Additionally, because the Seventh Circuit considers the five-factor test to be used simply to implement the substantial justification test, see Sullivan, 504 F.3d at 672, its continued utility is also questionable. Even if Judge Denlow is correct that the five-factors represent a broader inquiry than the substantial justification test, Young, 2010 WL 4226445 at *11, application of the factors weighs in favor of an award of fees. The first factor, the degree of culpability or bad faith of the offending party bears little on the issue, although the court did find that defendant was acting under a conflict that affected its decision. The second factor, the ability to pay, weighs in favor of an award. Defendant obviously has the ability to satisfy any award ordered. The third factor, whether an award might deter others acting under similar circumstances also favors plaintiff. Other plan administrators are more likely to be conscious of structural conflicts if they face fee awards in addition to being required to pay benefits. The fourth factor, benefit to other members of the pension plan, is largely irrelevant in an individual dispute such as the instant case, although defendant is more likely to take into account the Social Security Administration's decisions to award benefits after the instant case. Finally, the fifth factor (relative merit) is, as Sullivan noted, 504 F.3d at 672, "an oblique way of asking whether the losing party was substantially justified," and should be disregarded. Young, 2010 WL 4226445 at *11. Consequently, whether or not the substantial justification or five-factor test remain viable, plaintiff is entitled to fees.
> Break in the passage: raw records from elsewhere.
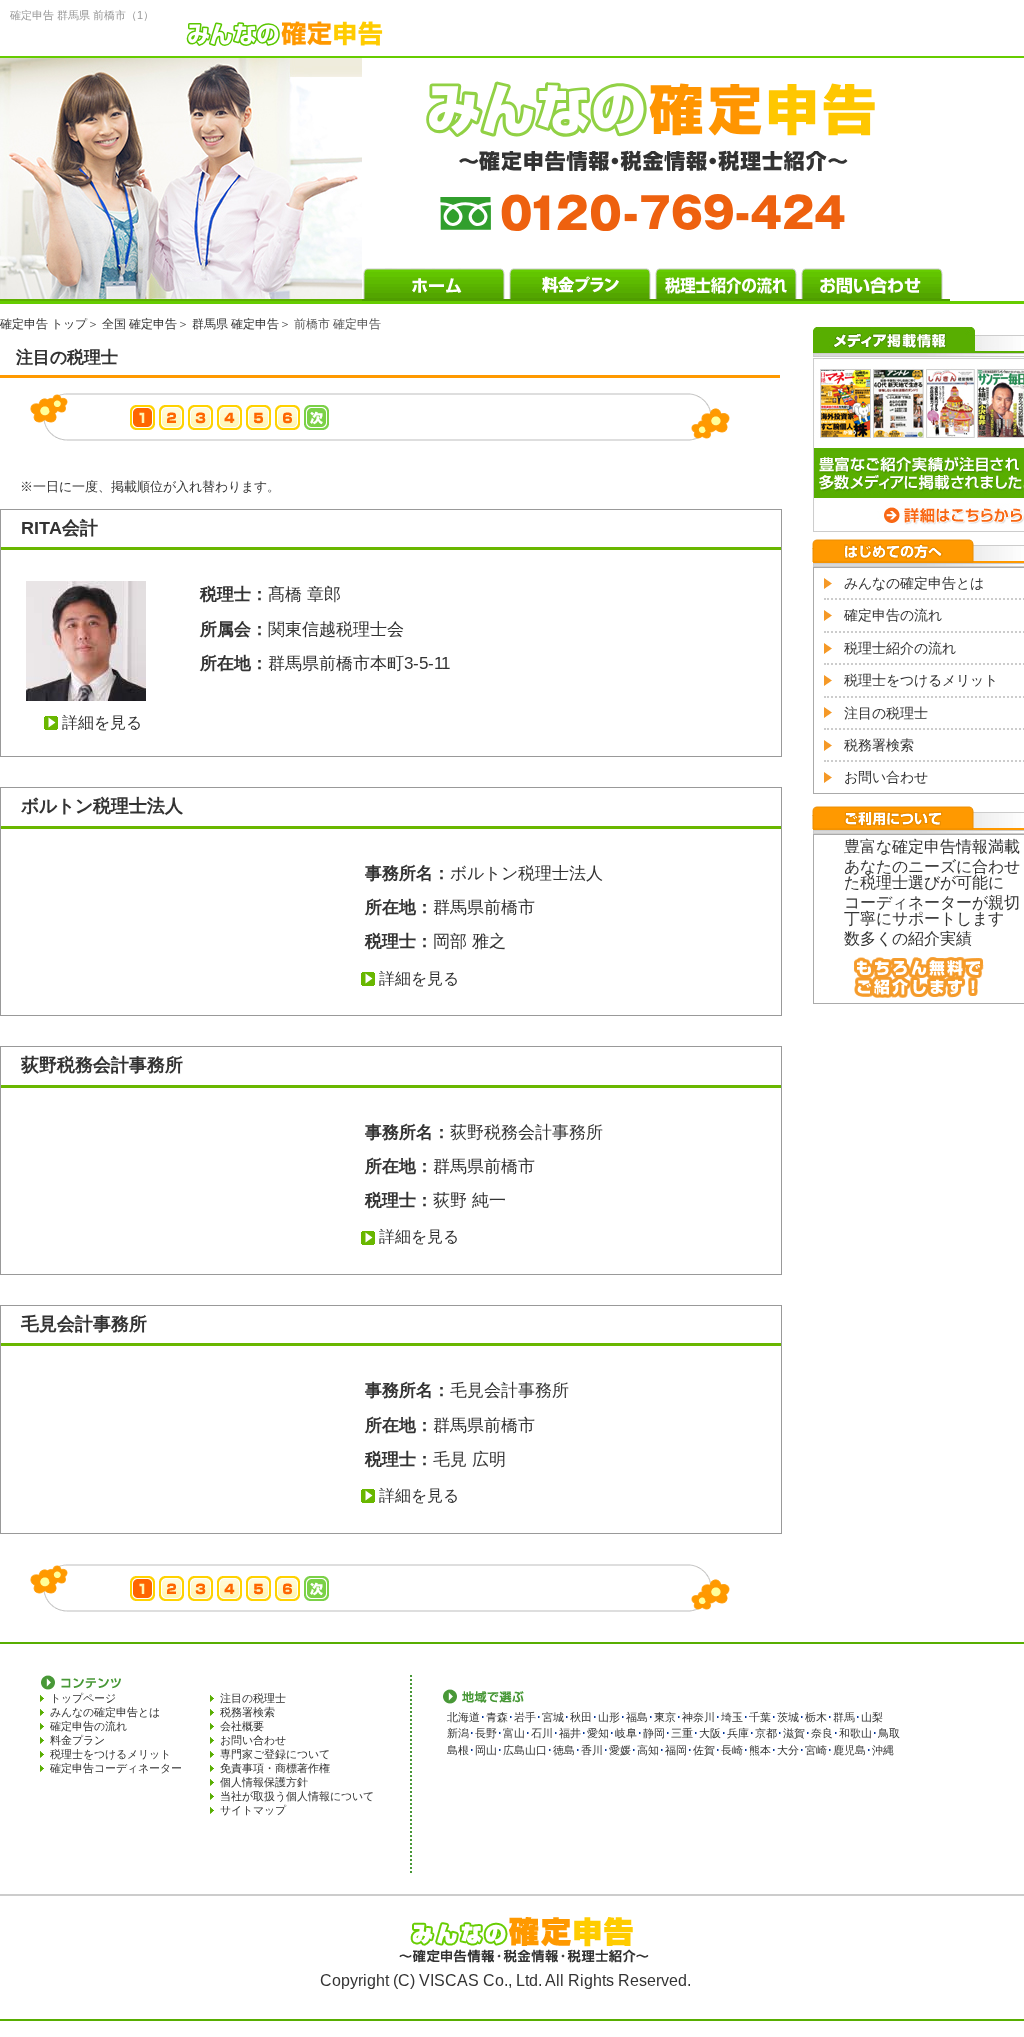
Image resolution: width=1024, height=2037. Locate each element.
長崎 (732, 1750)
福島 (637, 1717)
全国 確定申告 (139, 324)
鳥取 (889, 1733)
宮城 (553, 1717)
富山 (514, 1733)
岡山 (486, 1750)
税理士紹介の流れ (900, 648)
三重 (682, 1733)
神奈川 (698, 1717)
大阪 (710, 1733)
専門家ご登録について (275, 1754)
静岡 (654, 1733)
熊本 (760, 1750)
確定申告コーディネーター (116, 1768)
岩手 (525, 1717)
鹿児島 (849, 1750)
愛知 (598, 1733)
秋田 (581, 1717)
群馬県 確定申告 (235, 324)
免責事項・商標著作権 (275, 1768)
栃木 (816, 1717)
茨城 (788, 1717)
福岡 (676, 1750)
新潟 (458, 1733)
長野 (486, 1733)
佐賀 (704, 1750)
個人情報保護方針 (264, 1782)
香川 (592, 1750)
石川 (542, 1733)
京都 (766, 1733)
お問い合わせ (886, 777)
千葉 (760, 1717)
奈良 (822, 1733)
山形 (609, 1717)
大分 (788, 1750)
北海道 (463, 1717)
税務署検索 (879, 745)
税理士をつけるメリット (921, 680)
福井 (570, 1733)
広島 (514, 1750)
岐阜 (626, 1733)
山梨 (872, 1717)
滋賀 (794, 1733)
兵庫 (738, 1733)
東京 (665, 1717)
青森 (497, 1717)
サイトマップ (253, 1810)
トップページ (83, 1698)
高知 (648, 1750)
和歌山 (855, 1733)
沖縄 (883, 1750)
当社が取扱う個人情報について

Finally, defendant argues that the case should be divided into distinct phases and that plaintiff should be awarded fees for the last phase only, where the court granted plaintiff's ultimate victory. The court again disagrees with defendant's position. This case, unlike Young for example, was not litigated in distinct phases. Plaintiff brought a claim for disability benefits. He had one claim and one theory throughout. He won a total victory, although he had to get this court's initial summary judgment reversed to do it. Plaintiff's motion for attorneys' fees in the amount of $97,467.50 and costs in the amount of $1,111.40 is granted.

CONCLUSION

For the reasons discussed above, plaintiff's motion for attorneys' fees is granted.